A Saturn year is 29.5 times the earth year. How far is the Saturn from the sun if the earth is {eq}1.50 \times 10^8 {/eq} km away from the sun?

## Kepler's Law:

Kepler's law is the laws given by the Johannes Kepler, which gives information about the motion of planets around the sun. There are three laws given by the Johannes Kepler.

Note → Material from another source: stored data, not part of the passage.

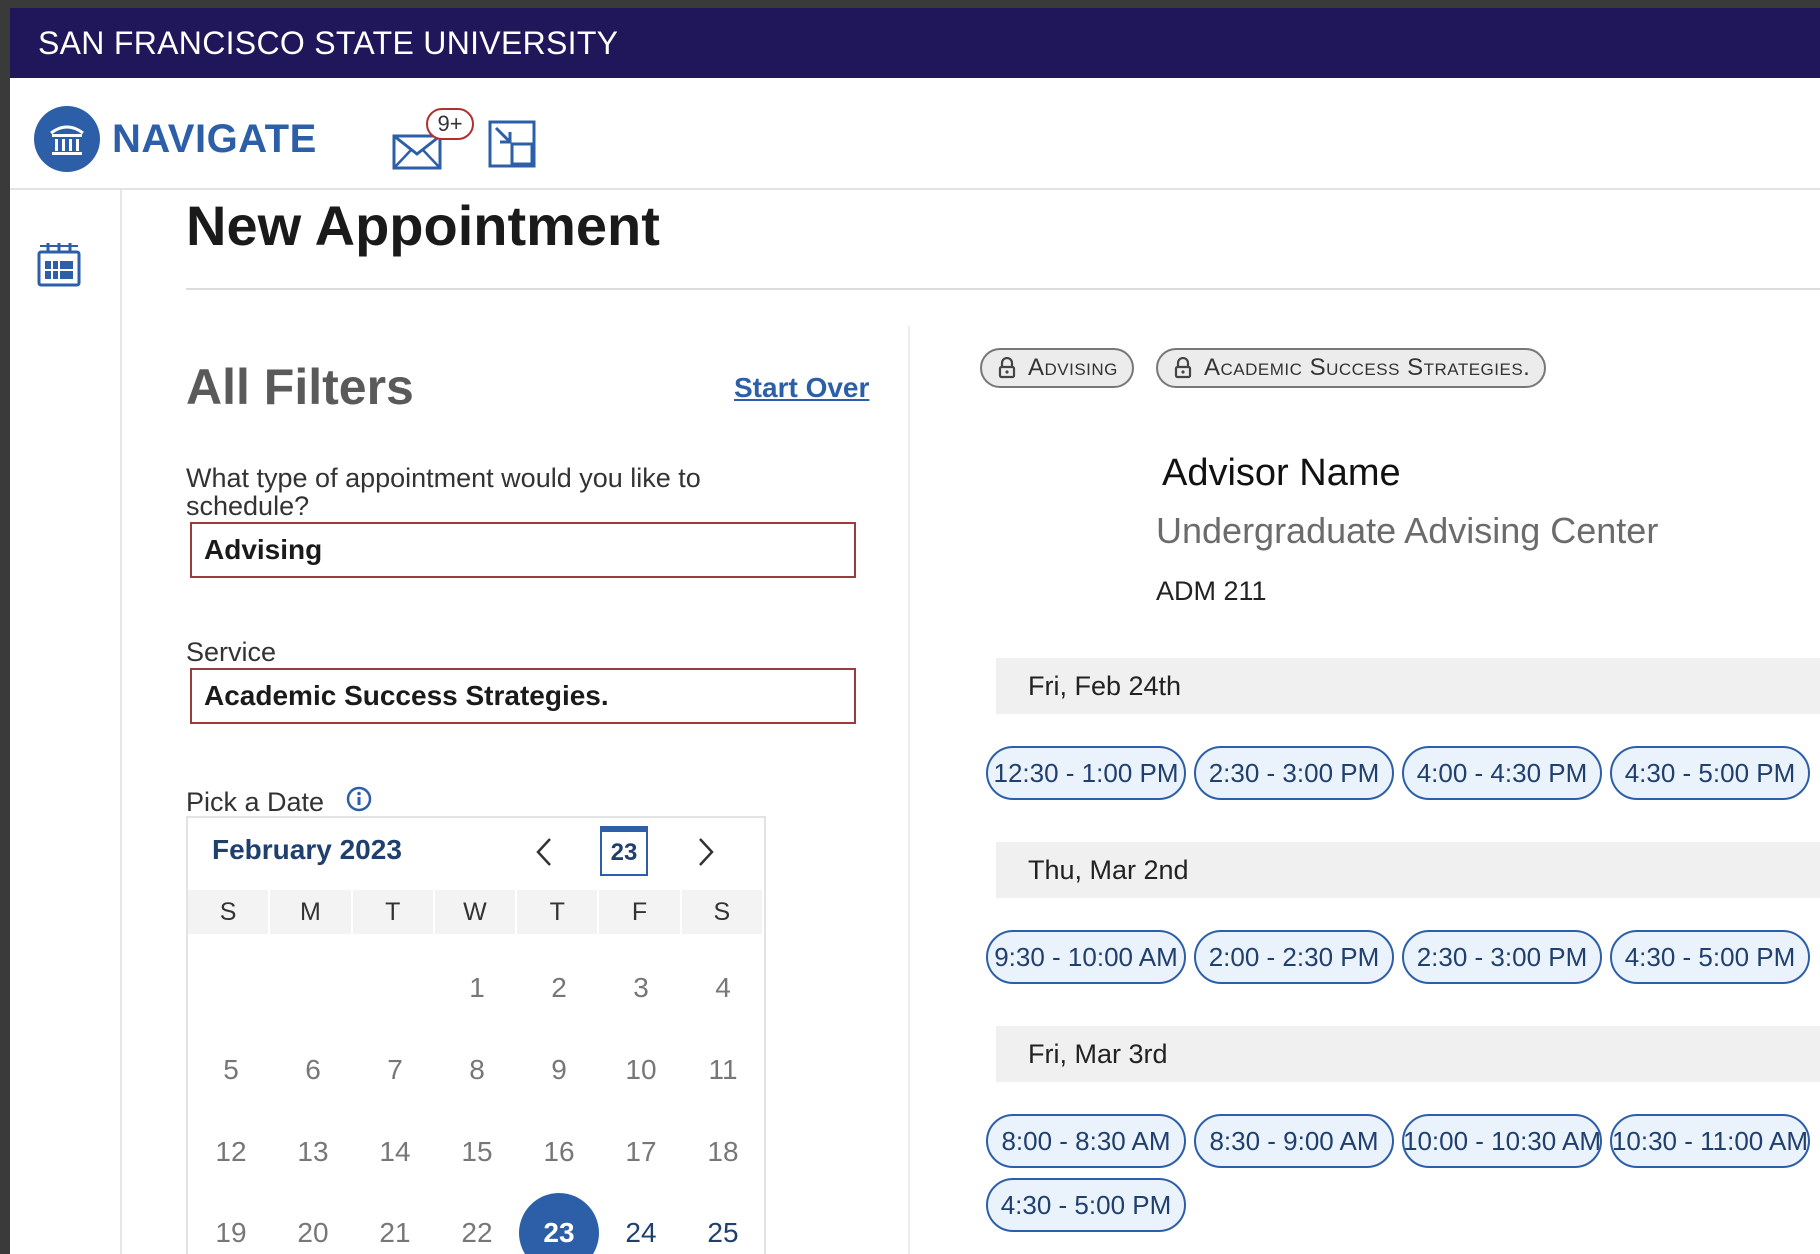 Image resolution: width=1820 pixels, height=1254 pixels. What do you see at coordinates (559, 1224) in the screenshot?
I see `calendar-day-selected: 23` at bounding box center [559, 1224].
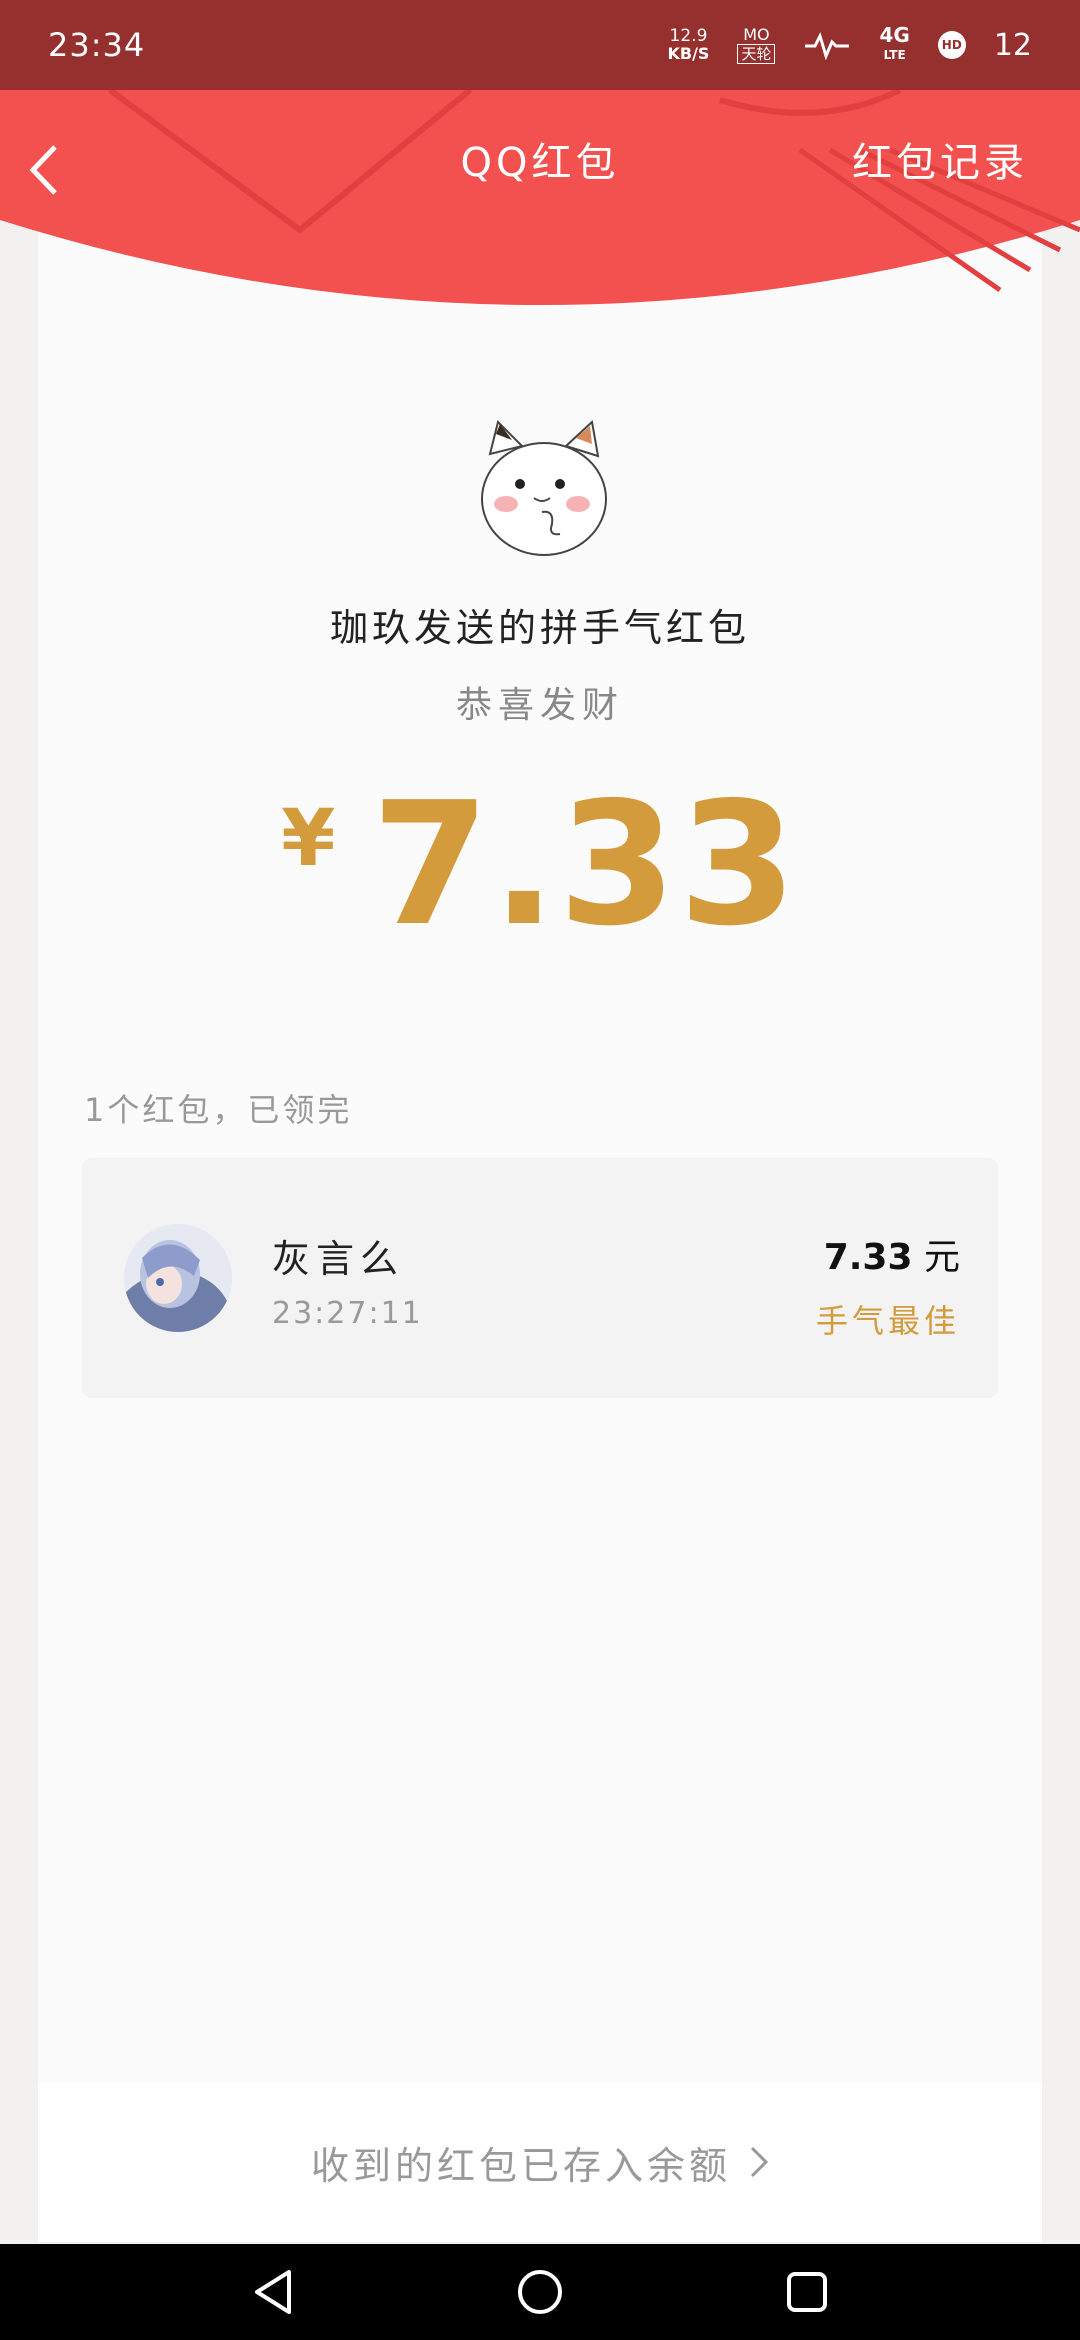  What do you see at coordinates (178, 1278) in the screenshot?
I see `avatar` at bounding box center [178, 1278].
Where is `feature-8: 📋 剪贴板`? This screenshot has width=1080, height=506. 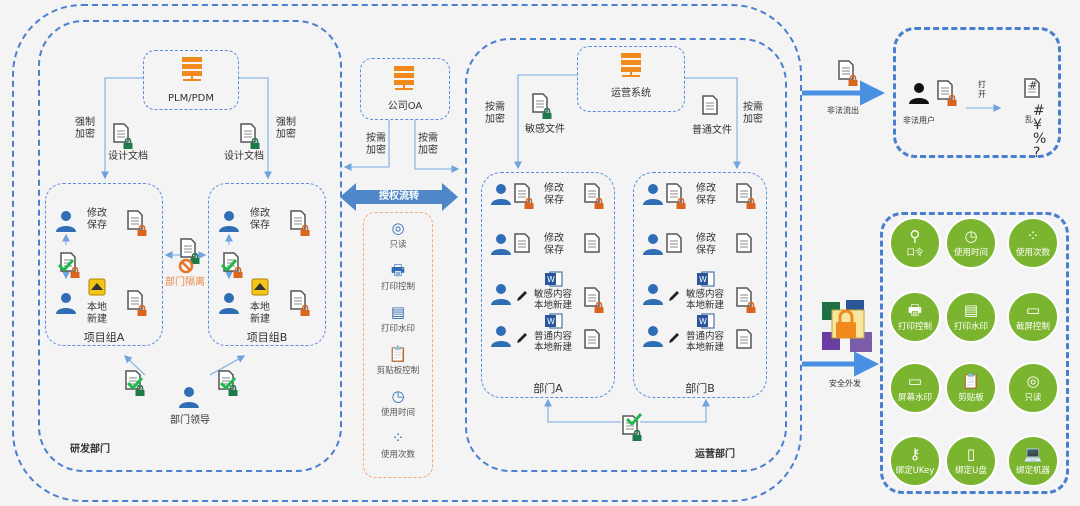 feature-8: 📋 剪贴板 is located at coordinates (971, 388).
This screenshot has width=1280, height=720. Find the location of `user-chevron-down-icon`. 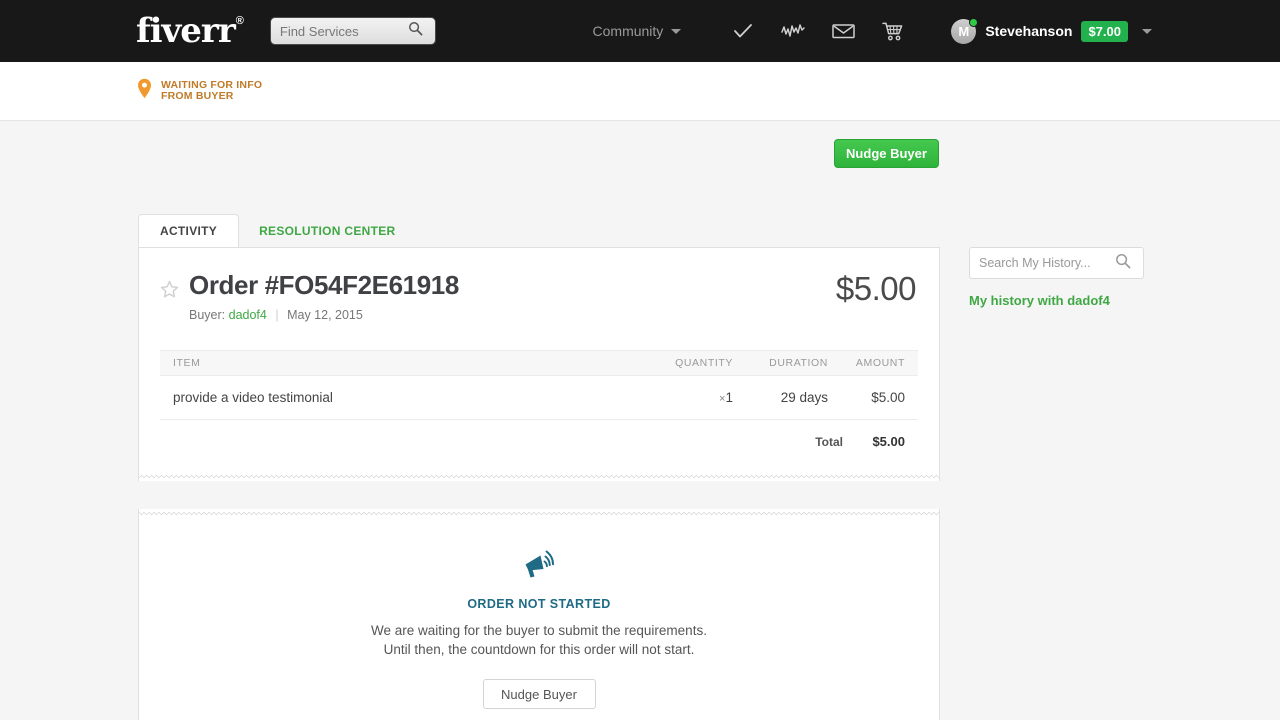

user-chevron-down-icon is located at coordinates (1147, 31).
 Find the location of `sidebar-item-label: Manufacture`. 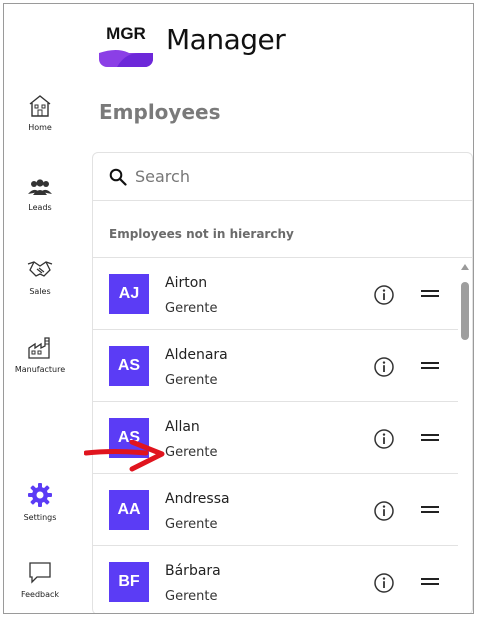

sidebar-item-label: Manufacture is located at coordinates (40, 370).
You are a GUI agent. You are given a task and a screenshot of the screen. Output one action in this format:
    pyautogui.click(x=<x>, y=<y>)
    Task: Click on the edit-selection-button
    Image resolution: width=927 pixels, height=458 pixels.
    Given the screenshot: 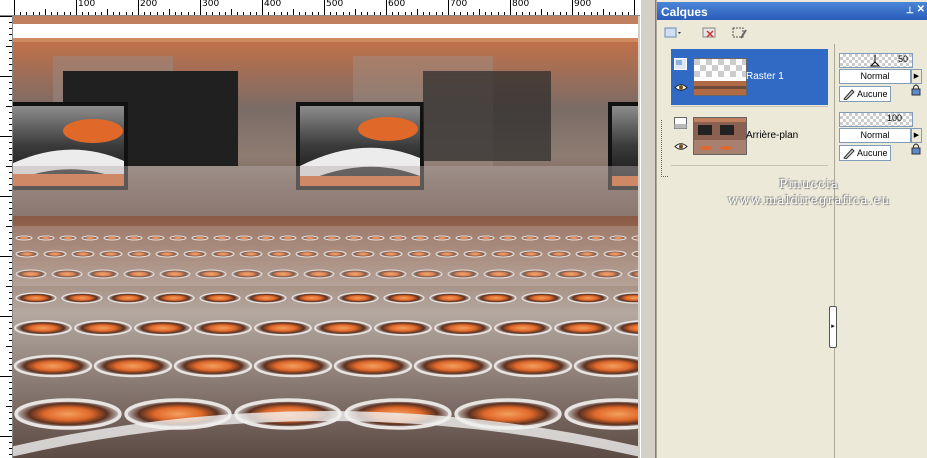 What is the action you would take?
    pyautogui.click(x=740, y=33)
    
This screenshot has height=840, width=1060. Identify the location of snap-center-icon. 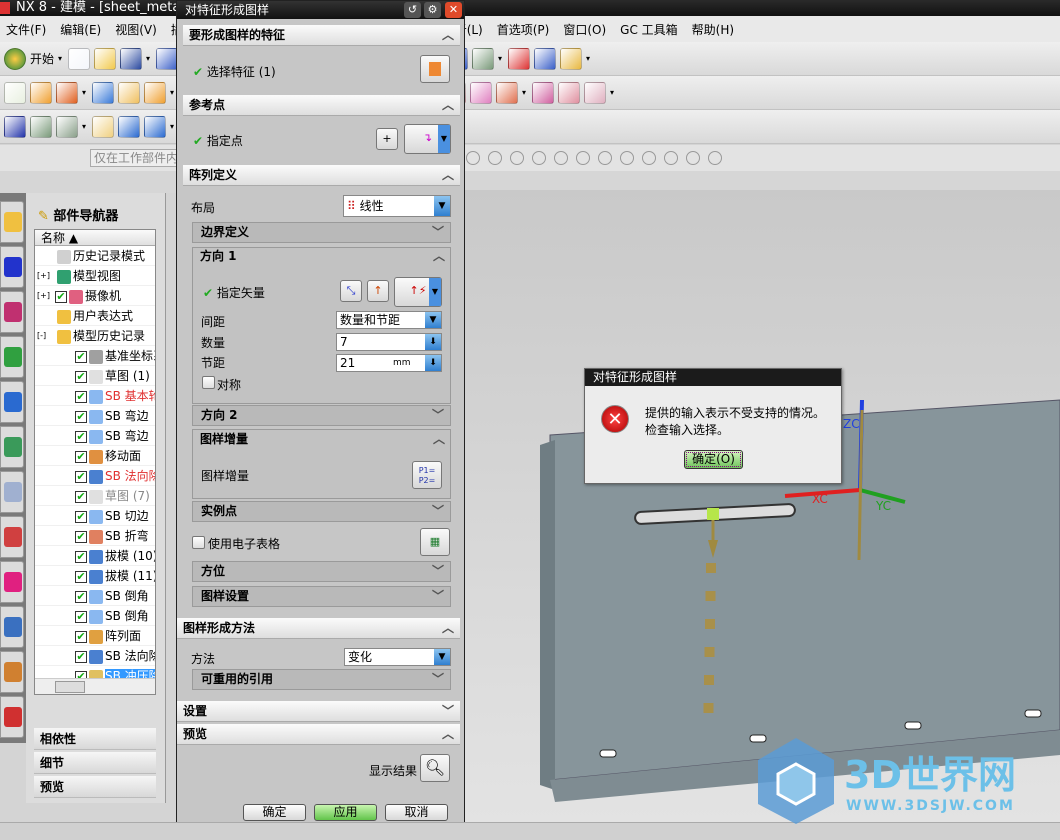
(583, 158).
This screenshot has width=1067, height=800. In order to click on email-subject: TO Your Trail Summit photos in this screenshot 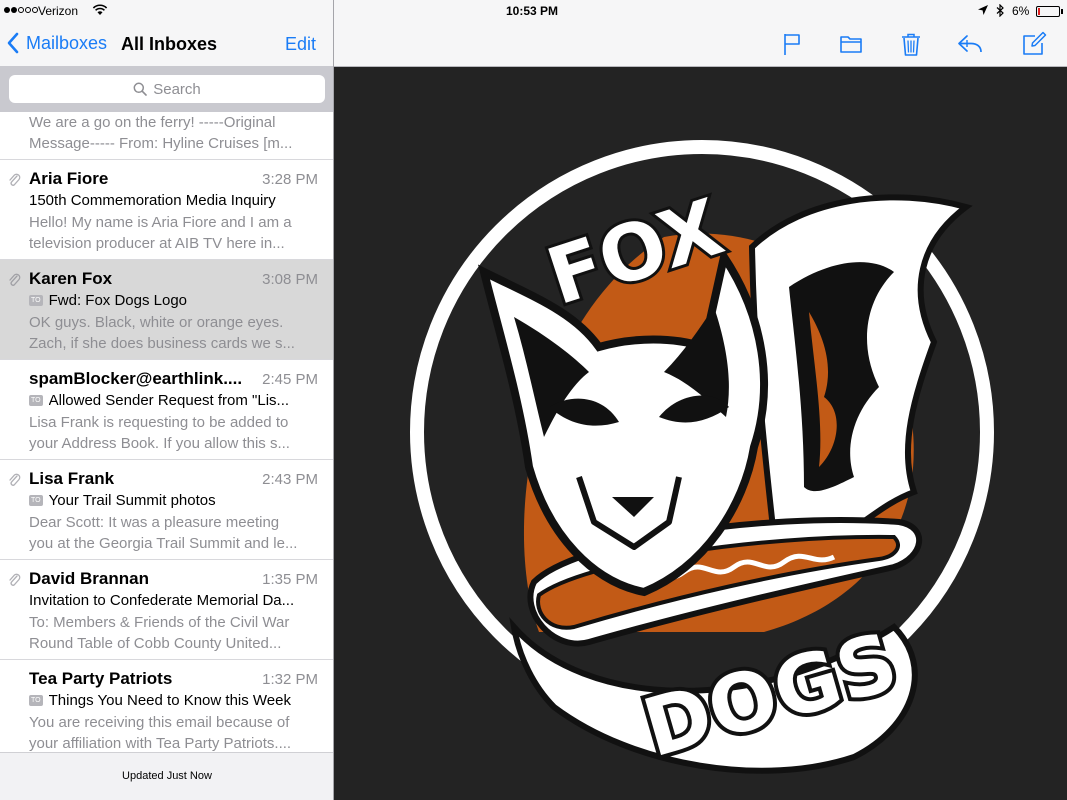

One of them says that the square of time period taken by the planet to revolve around the sun is comparatively equal to the cube of the distance between the planet and the sun.

Given data

• The distance between Saturn and earth is: {eq}{r_e} = 1.50 \times {10^8}\;{\rm{Km}} {/eq}.
• The Saturn year is 29.5 times the earth year.
• The time period of earth is: {eq}{T_e} = T {/eq}
• The time period of Saturn is: {eq}{T_s} = 29.5\;T {/eq}.

The relation between time period and radius is given by keplers law,

{eq}{T^2}\alpha \;{r^3} {/eq}

The distance between Saturn and sun can be calculated by above relation.

{eq}{\left( {\dfrac{{{T_s}}}{{{T_e}}}} \right)^2} = {\left( {\dfrac{{{r_s}}}{{{r_e}}}} \right)^3} {/eq}

Here, {eq}{r_s} {/eq} is distance between Saturn and sun.

Substitute the known value.

{eq}\begin{align*} {\left( {\dfrac{{29.5\;T}}{T}} \right)^2} &= {\left( {\dfrac{{{r_s}}}{{1.50 \times {{10}^8}\;{\rm{km}}}}} \right)^3}\\ {r_s}^3 &= {\left( {1.50 \times {{10}^8}\;{\rm{km}}} \right)^3}{\left( {\dfrac{{29.5\;T}}{T}} \right)^2}\\ {r_s} &= \left( {1.50 \times {{10}^8}\;{\rm{km}}} \right){\left( {\dfrac{{29.5\;T}}{T}} \right)^{\dfrac{2}{3}}}\\ &= 1.43 \times {10^9}\;{\rm{km}} \end{align*} {/eq}

Thus, the distance between the Saturn and sun is {eq}1.43 \times {10^9}\;{\rm{km}} {/eq}.